# [REQUIREMENT]
Copy out each line of the entries where the word "David" is present.

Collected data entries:
____

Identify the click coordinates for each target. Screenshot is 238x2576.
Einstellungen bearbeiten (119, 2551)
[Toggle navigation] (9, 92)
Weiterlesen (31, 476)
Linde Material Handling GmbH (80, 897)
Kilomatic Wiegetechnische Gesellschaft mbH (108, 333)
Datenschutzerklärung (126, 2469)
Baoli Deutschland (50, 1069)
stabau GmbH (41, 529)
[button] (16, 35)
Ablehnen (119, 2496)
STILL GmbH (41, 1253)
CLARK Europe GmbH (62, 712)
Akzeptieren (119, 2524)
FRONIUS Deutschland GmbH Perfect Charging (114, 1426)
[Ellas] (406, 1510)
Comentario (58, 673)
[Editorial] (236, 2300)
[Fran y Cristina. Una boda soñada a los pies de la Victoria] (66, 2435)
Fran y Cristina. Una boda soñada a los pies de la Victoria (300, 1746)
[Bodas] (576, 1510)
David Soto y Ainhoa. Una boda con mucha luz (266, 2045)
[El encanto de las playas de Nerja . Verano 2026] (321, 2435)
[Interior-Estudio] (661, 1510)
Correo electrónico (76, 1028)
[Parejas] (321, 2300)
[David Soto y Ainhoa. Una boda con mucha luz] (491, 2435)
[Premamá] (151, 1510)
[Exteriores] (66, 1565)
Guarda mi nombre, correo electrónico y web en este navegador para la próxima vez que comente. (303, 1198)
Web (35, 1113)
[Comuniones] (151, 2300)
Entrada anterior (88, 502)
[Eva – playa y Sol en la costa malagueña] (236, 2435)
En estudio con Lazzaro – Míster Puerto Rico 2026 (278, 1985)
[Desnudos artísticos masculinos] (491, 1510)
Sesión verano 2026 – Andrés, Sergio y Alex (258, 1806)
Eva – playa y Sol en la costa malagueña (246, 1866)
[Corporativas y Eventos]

____

# [OUTPUT FOR THIS EXERCISE]
David Soto y Ainhoa. Una boda con mucha luz (266, 2045)
[David Soto y Ainhoa. Una boda con mucha luz] (491, 2435)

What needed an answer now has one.